REQUIRED WORK -
a) In the lecture on Laozi's origins, recast the paragraph beginning "Patriarch Lü Chunyang's meaning, then" as a short list of its main facts.
b) Summarize the lecture on Laozi's origins in two sentences.
c) Carry on the lecture on Laozi's origins from the point where it stops.

SELECTION -
================================
If you calculate on that basis, then by the time Confucius asked Laozi about ritual, Laozi would already have been over a thousand years old. How could that be possible? A moment’s thought shows that it does not work. So questions like this must still be examined point by point. The teacher says that ordinary books may not reveal Laozi’s true origins, and so the author of the source being used appealed to Patriarch Lü Chunyang for a more satisfactory explanation. Now the lecture turns to Lü Chunyang’s account of Laozi’s true life. It says: “Laozi was a man of Qurenli in Lixiang. His surname was Li. He was a distinguished descendant of Lao Tong, and his line belonged to the office of legal administrators; in antiquity the characters *li* and *Li* were interchangeable. His mother was of such-and-such a clan.”
It continues: “She gave birth to Laozi in the xinsi year, the sixth year of King Jian of Zhou, on the fifteenth day of the third month. Later generations called him Laozi. By the thirty-ninth year of King Jing of Zhou, when Confucius traveled about and asked Laozi about ritual, one can see that Laozi truly was a sage of his age.” The teacher says there are four notes here that need explanation.
The first note, from the *Xiujulu*, says that the Lao lineage descended from Zhuanxu.
According to the *Cihai*, Zhuanxu was an ancient sovereign and a grandson of the Yellow Emperor. That is the quick way to put it. The second note, again using the *Cihai*, gives another explanation: the descendants of Gao Yao served generation after generation as officials of justice; because an official office could give its name to a clan, and because the characters *li* and *Li* were interchangeable in antiquity, Laozi’s family took the surname Li because his ancestors belonged to the office of legal administration. The teacher explains this in plain terms: the surname Li may have grown out of the title of *li*-official.
The *Kangxi Dictionary* also says that officers administering punishments could be called *si li* or *si Li*. In modern terms, such men were something like judges. Because Laozi’s forebears served for generations in those legal offices, the family later used Li as its surname. The third note from the *Cihai* says that in ancient books a teacher could be called *zi*, “Master.” In other words, a teacher of virtue and learning could be honored with that title. So the “zi” in Laozi is an honorific, not his personal name.
Patriarch Lü Chunyang’s meaning, then, is that Laozi came from Qurenli in Lixiang of Ku County; that his personal name was Er and his style name Dan; that because his ancestors were officials of legal administration, his surname became Li; that he was descended from Lao Tong; that his mother was named Yishou; and that he was born on the fifteenth day of the third month in a xinsi year. If you continue this reckoning down to the thirty-ninth year of King Jing of Zhou—which is also the ninth year of Duke Ding of Lu, a gengzi year—Confucius would be exactly fifty-one, and Laozi exactly eighty. Then Confucius’s visit to ask Laozi about ritual fits together. On this reckoning Laozi was eighty, counted in traditional East Asian age.
================================
RECORDED INFORMATION -

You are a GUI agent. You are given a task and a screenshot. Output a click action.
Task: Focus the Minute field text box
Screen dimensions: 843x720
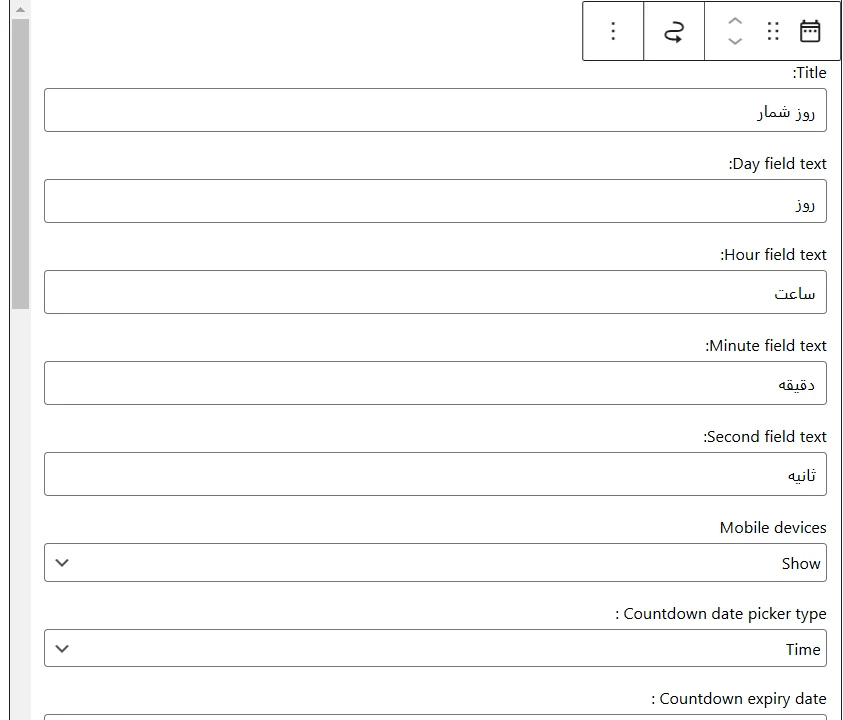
================================
ANSWER SET -
a)
- Laozi came from Qurenli in Lixiang of Ku County.
- His personal name was Er and his style name Dan.
- His surname became Li because his ancestors were officials of legal administration.
- He was descended from Lao Tong.
- His mother was named Yishou.
- He was born on the fifteenth day of the third month in a xinsi year.
- By the thirty-ninth year of King Jing of Zhou (the ninth year of Duke Ding of Lu, a gengzi year), Confucius would be fifty-one and Laozi eighty in traditional East Asian age, so Confucius's visit to ask Laozi about ritual fits.

b) The lecture rejects a reckoning that would make Laozi over a thousand years old when Confucius asked him about ritual. It turns instead to Patriarch Lü Chunyang's account, with notes explaining that the surname Li may come from ancestors who were legal officials and that "zi" is an honorific for a teacher, and on that account Laozi was eighty and Confucius fifty-one at the time of the visit.

c)
Some people will ask: did not Confucius begin teaching when he was still quite young? How can you say that he only came to self-realization at fifty-one? The teacher says this is not said casually; it has textual support. In the *Analects* Confucius says, “At fifteen I set my heart on learning; at thirty I stood firm; at forty I was free of confusion; at fifty I knew Heaven’s mandate; at sixty my ear was obedient; at seventy I could follow my heart’s desire without transgressing the bounds.” At fifteen, he says, Confucius set himself on the Way. At thirty he could stand on his own. At forty he was no longer confused by worldly fame and profit. At fifty he knew Heaven’s mandate, and if one reads this through the *Doctrine of the Mean*—“What Heaven mandates is called nature”—then it means he came to know his own true nature. So in that sense Confucius only recognized his nature at fifty.
If one counts by traditional age, then saying that he “saw his nature” at fifty-one also makes sense. “At sixty the ear was obedient” means that praise and blame no longer disturbed his mind. “At seventy I followed my heart without transgressing” means he would not commit even the slightest error, but naturally stayed within the norm. So according to Patriarch Lü’s explanation, Confucius went to ask Laozi about ritual at fifty-one, and only then truly saw his nature. The teacher says this does have support. Last time the lecture stopped at this point because it had grown late; this session continues by explaining the same passage more clearly. Some people doubt it: can it really be true that Confucius was still not fully awakened in his fifties, and only came to that through meeting Laozi? But, the teacher says, teaching, discussing doctrine, and realizing one’s nature are not the same thing and should not be confused.
Without evidence, he says, others will certainly criticize—and in Taiwan there are many learned people, so one cannot speak carelessly. That is why he cites the “Tianyun” chapter of the *Zhuangzi* as proof. The basic sense there is that Confucius, at the age of fifty-one, had still not truly “heard the Way,” and so he went to see Lao Dan. After he returned, his disciples asked him, “Master, when you went to see Lao Dan, did you still intend to correct him?” Confucius replied, “Only today have I truly seen a dragon. The dragon gathers itself into one body, then scatters into patterned forms; it rides the clouds and is nourished within yin and yang. I was left open-mouthed in amazement—how could I possibly be fit to correct Lao Dan?”
The teacher adds several notes. First, the “hearing” in “hearing the Way” does not just mean hearing with the ears. It can mean reaching the Way, seeing the Way, or, in Buddhist language, seeing one’s nature. So the passage means that before fifty-one Confucius had not yet truly attained the Way. Second, the word “correct” means to rectify another person by principle or by rule. So the disciples are really asking: when you went to meet Laozi, did you still think you could straighten him out?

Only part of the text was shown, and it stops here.